US 12,452,113 B1
Transceiver decoding method and system based on protograph differential chaos shift keying
Yi Fang, Guangdong (CN); Yuyi He, Guangdong (CN); Liang Lv, Guangdong (CN); Liuguo Yin, Guangdong (CN); and Pingping Chen, Guangdong (CN)
Assigned to Guangdong University of Technology, Guangzhou (CN)
Filed by Guangdong University of Technology, Guangdong (CN)
Filed on Jun. 11, 2025, as Appl. No. 19/235,482.
Claims priority of application No. 202410773836.9 (CN), filed on Jun. 17, 2024.
Int. Cl. H04L 27/00 (2006.01); H04L 1/00 (2006.01)

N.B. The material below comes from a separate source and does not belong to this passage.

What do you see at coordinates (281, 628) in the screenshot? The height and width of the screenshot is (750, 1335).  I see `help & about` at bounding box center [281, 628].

CPC H04L 27/001 (2013.01) [H04L 1/0057 (2013.01)] 9 Claims
OG exemplary drawing
 
1. A transceiver decoding method based on protograph differential chaos shift keying, a transceiver comprising a protograph differential chaos shift keying transmitter, a wireless channel, a target extrinsic information-aided network and an a-priori calculation decoder, wherein the method comprises:
acquiring an information bit sequence, performing a coded modulation on the information bit sequence via the protograph differential chaos shift keying transmitter, and outputting a plurality of modulated symbols;
inputting each modulated symbol into the wireless channel for channel interference, and outputting a received symbol corresponding to each modulated symbol;
using the target extrinsic information-aided network to determine a target a-posteriori probability vector corresponding to each received symbol according to each received symbol and a preset initial a-posteriori probability vector corresponding to each received symbol;
inputting each target a-posteriori probability vector into the a-priori calculation decoder for decoding, and outputting an initial decoded bit sequence; and
determining a target decoded bit sequence according to the initial decoded bit sequence and a preset check matrix; and
the target extrinsic information-aided network comprises a convolutional neural network-long short-term memory block, a fully connected block, and a decision block; and the step of using the target extrinsic information-aided network to determine a target a-posteriori probability vector corresponding to each received symbol according to each received symbol and a preset initial a-posteriori probability vector corresponding to each received symbol comprises:
using the convolutional neural network-long short-term memory block to perform one-dimensional feature extraction on each received symbol, and generating a first feature vector corresponding to each received symbol;
using the fully connected block to perform vector feature extraction on the preset initial a-posteriori probability vector corresponding to each received symbol, and determining a second feature vector corresponding to each preset initial a-posteriori probability vector; and
inputting each first feature vector and each second feature vector into the decision block for feature concatenating separately, and outputting the target a-posteriori probability vector corresponding to each received symbol.